§ What is required: What must be written out is each line from the one holding "Viewport: 1819px width, 786px height." through the end of the records, word for word, minus any pictures.

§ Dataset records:

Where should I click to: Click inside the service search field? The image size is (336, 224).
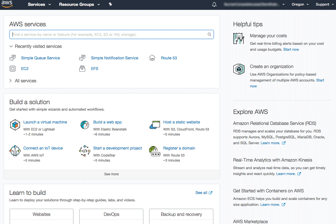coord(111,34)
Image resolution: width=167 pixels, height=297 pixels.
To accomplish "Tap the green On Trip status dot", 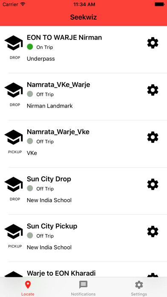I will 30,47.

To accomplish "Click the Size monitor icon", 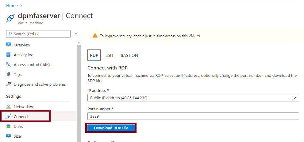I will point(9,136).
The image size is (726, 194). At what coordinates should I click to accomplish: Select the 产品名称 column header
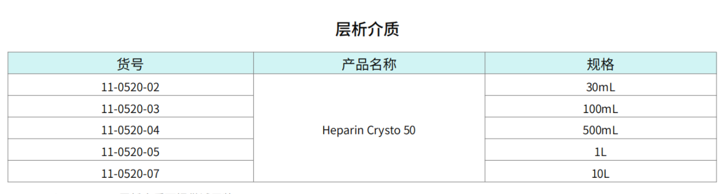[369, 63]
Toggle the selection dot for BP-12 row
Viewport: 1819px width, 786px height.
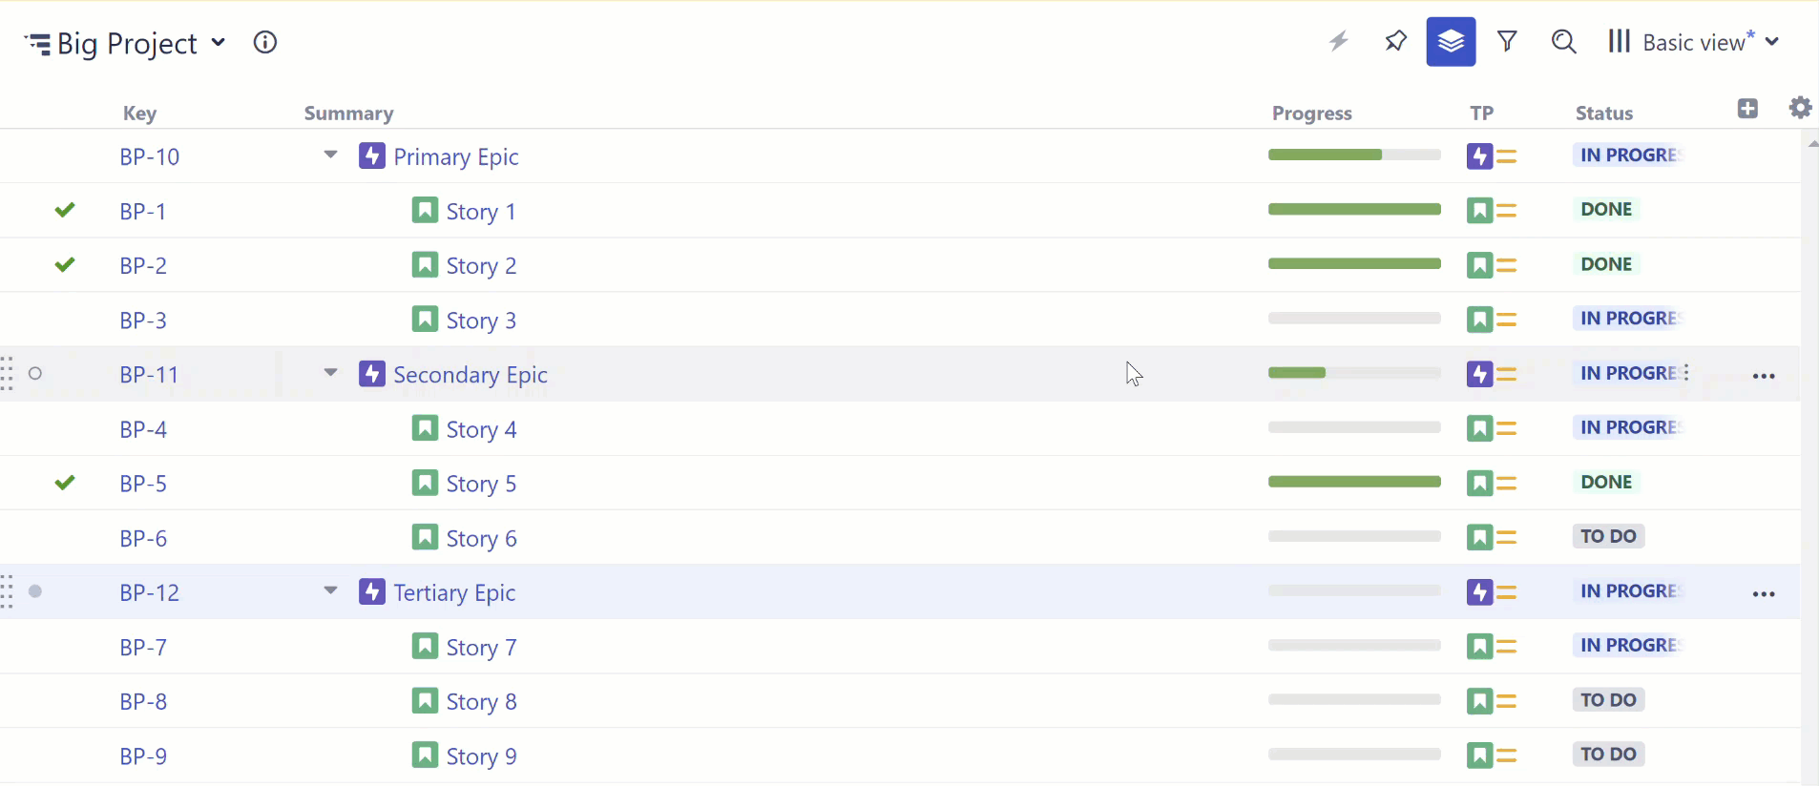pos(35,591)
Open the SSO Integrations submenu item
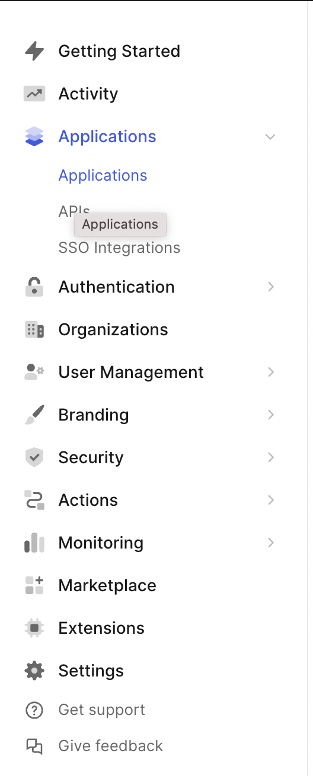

§ Worked solution:
Viewport: 1819px width, 786px height.
pos(35,591)
Open the SSO Integrations submenu item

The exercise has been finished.